O&G debts made up 2%-3% of their total loans.

The robust performance of Singapore's banks is expected to stabilise in 2018 after DBS, followed by OCBC and UOB, cleaned up their loan problems in the second half of 2017, Moody's Investors Service said.

According to a report, the three banks' nonperforming loan (NPL) -- or unpaid loans -- ratios rose moderately among oil and gas services exposures but were largely stable or better in remaining types of loans.

NPL ratios of OCBC and UOB rose to over 1.4% and 1.8% in Q4 2017, driven by markedly higher net new NPL formation, mainly from the oil and gas services sector

In contrast, DBS's NPL ratio eased to 1.7% in the quarter, after its own spike in Q3, which was also led by oil and gas services loans.
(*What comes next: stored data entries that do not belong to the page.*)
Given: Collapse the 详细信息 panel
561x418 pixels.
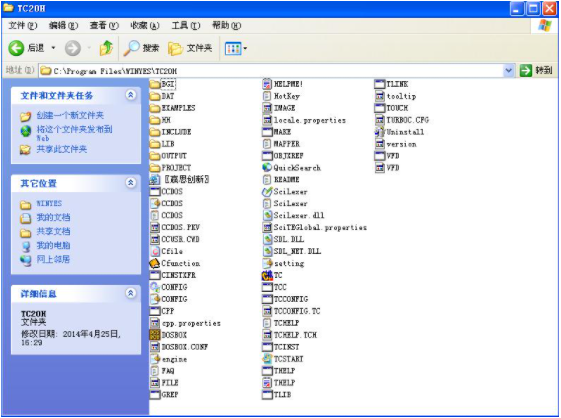Looking at the screenshot, I should 131,293.
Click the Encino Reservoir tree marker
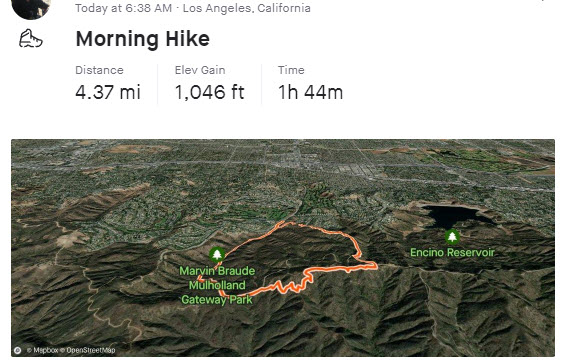564x364 pixels. pyautogui.click(x=452, y=237)
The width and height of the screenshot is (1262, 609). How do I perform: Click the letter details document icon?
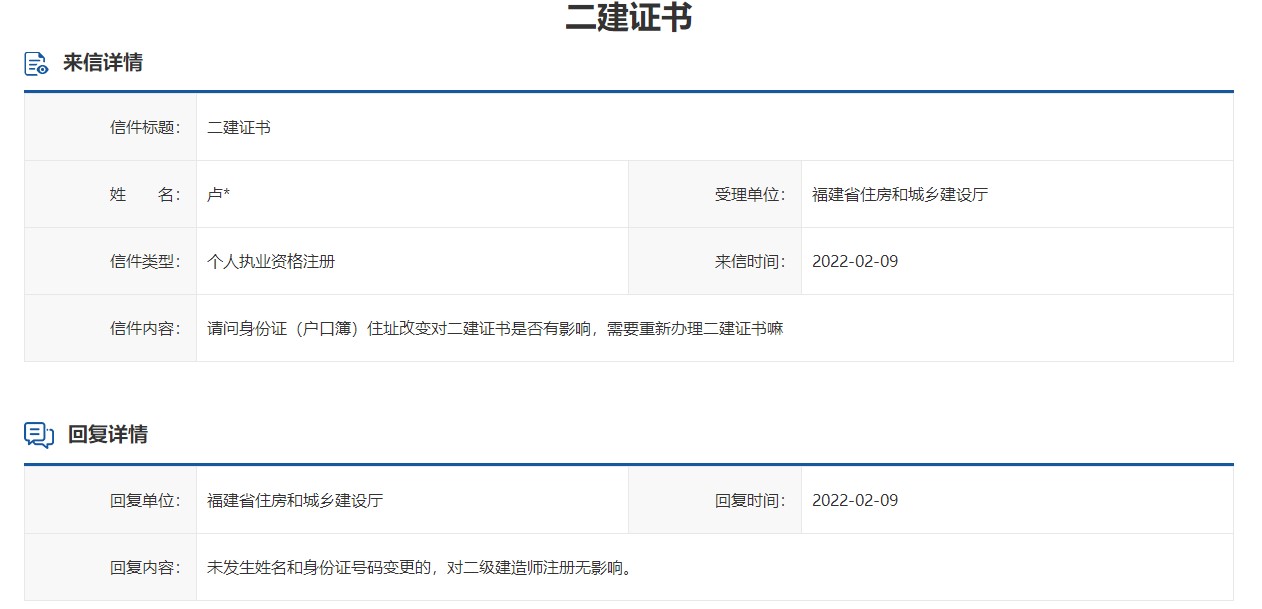(36, 64)
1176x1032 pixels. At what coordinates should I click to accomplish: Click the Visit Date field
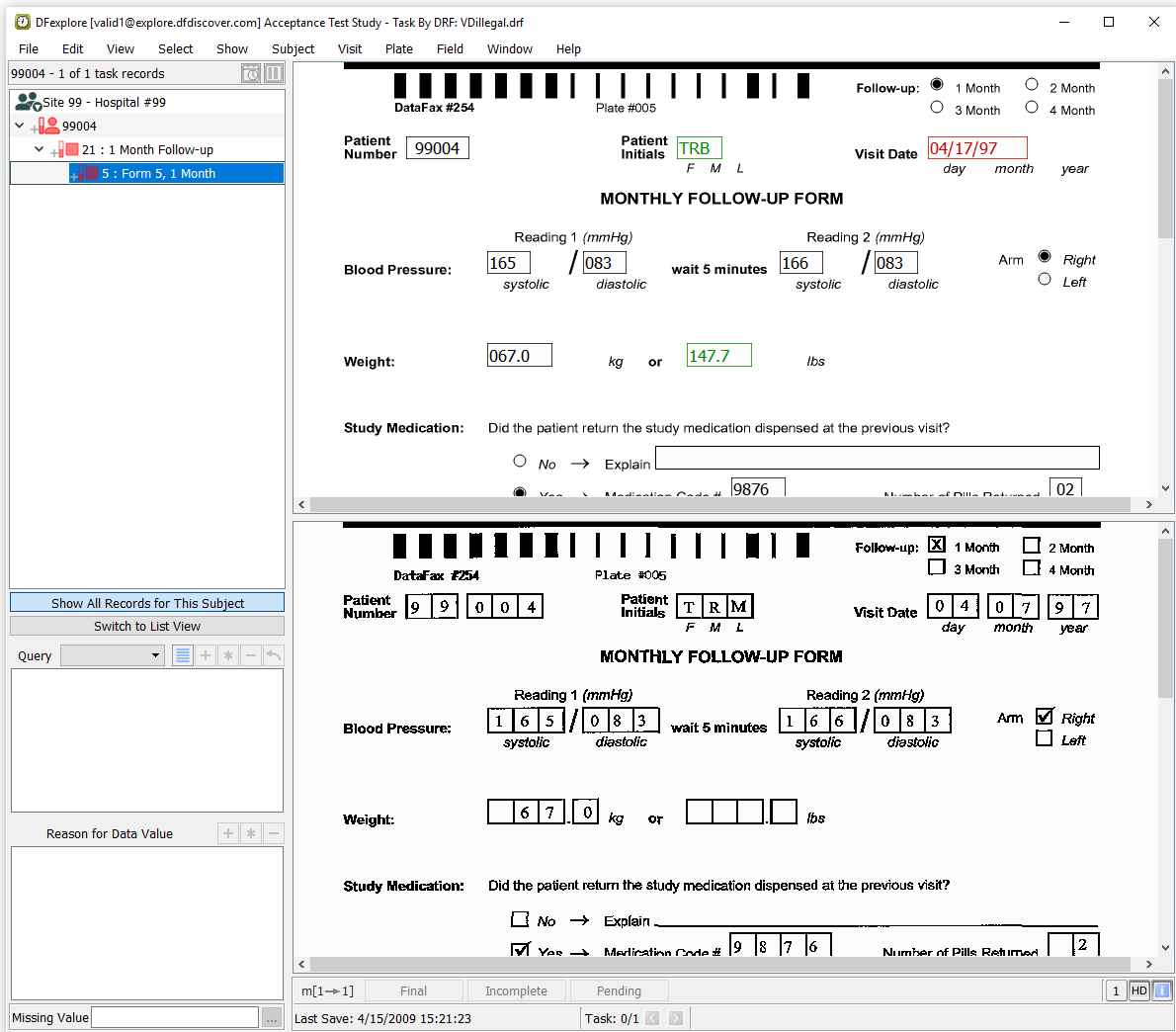pos(976,148)
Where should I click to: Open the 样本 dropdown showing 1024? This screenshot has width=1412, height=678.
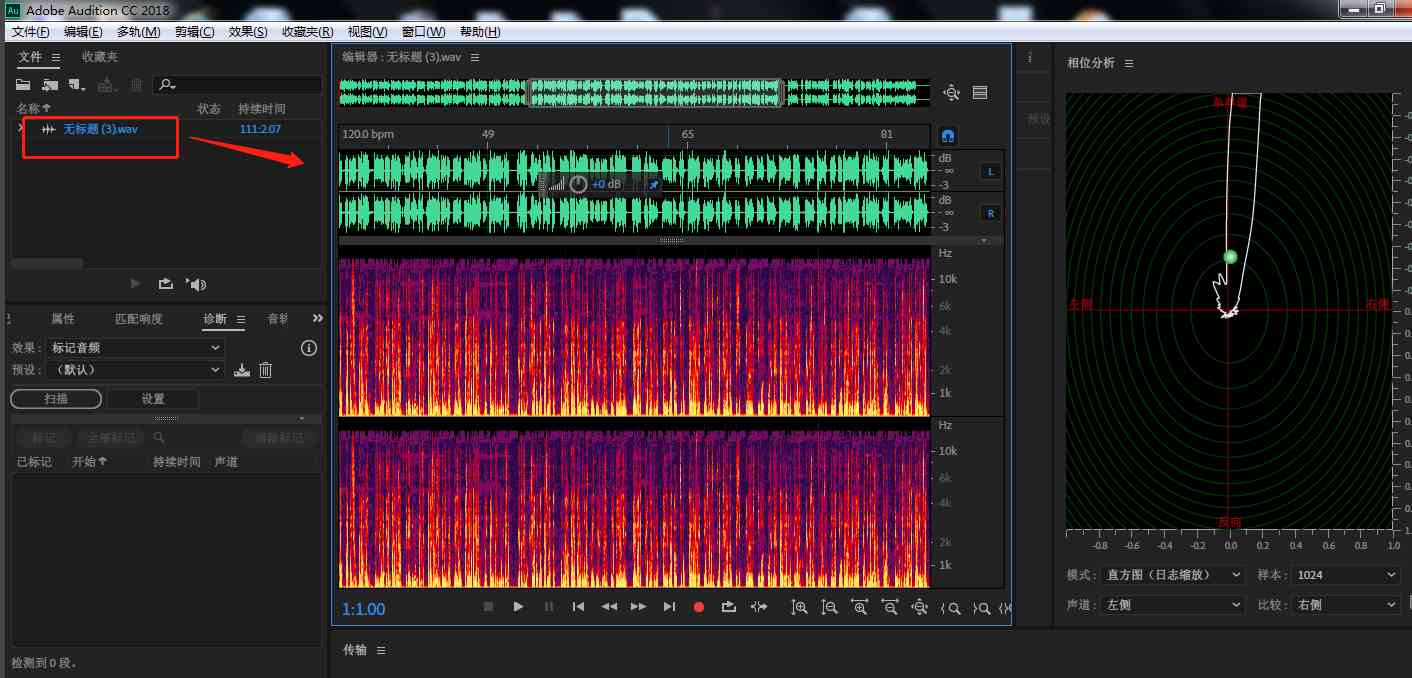point(1345,575)
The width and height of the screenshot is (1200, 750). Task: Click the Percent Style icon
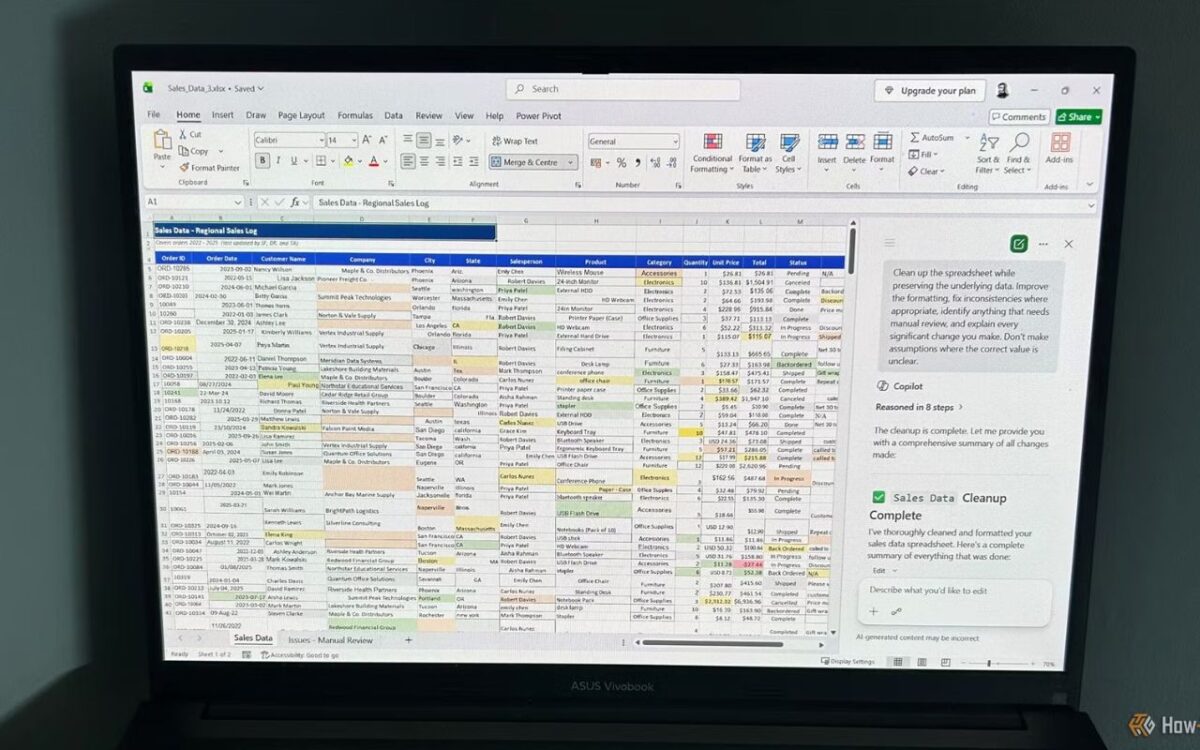621,163
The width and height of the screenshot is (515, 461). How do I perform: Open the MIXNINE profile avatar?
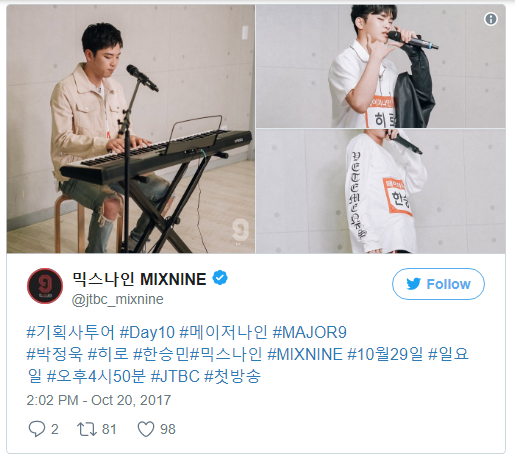click(x=45, y=286)
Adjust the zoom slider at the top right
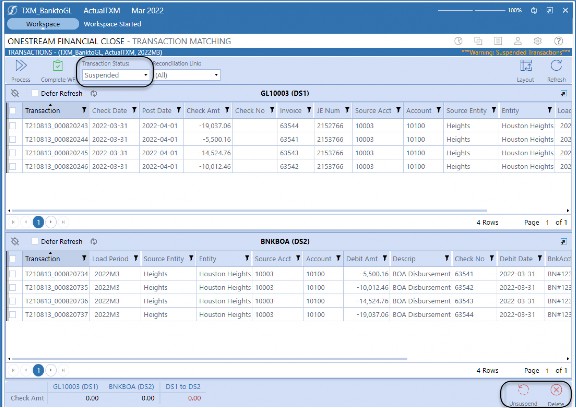576x408 pixels. pos(471,11)
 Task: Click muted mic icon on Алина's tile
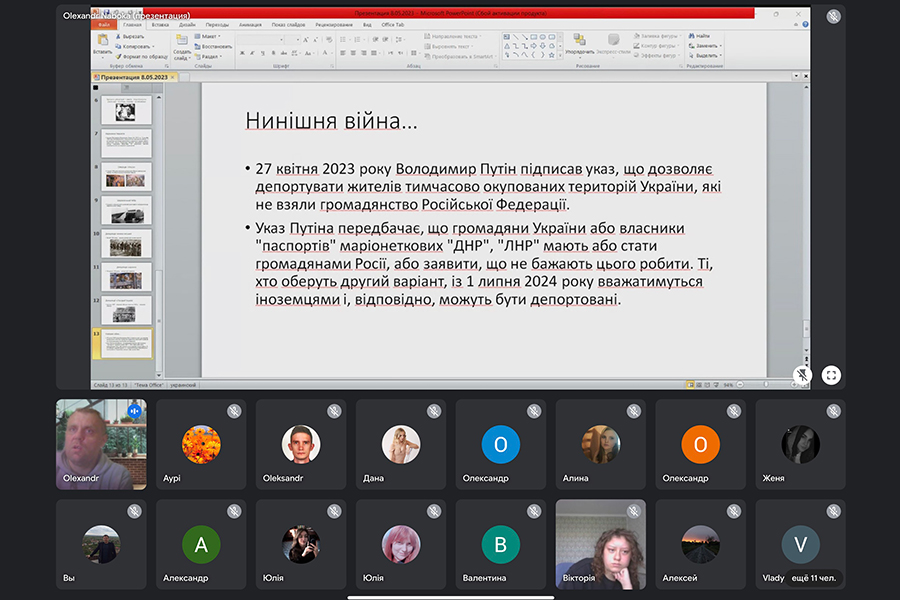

It is likely that these banks recognized most of their oil and gas problem loans either in third or fourth quarters of 2017 before Singapore Financial Reporting Standards (SFRS) (I) 92 implementation on 1 January 2018.

Moody's VP-senior analyst Simon Chen said, "We expect fewer oil and gas related NPLs for the three banks in 2018, after their recent accelerated NPL recognition. Oil and gas service exposures make up 2%-3% of banks' total loans."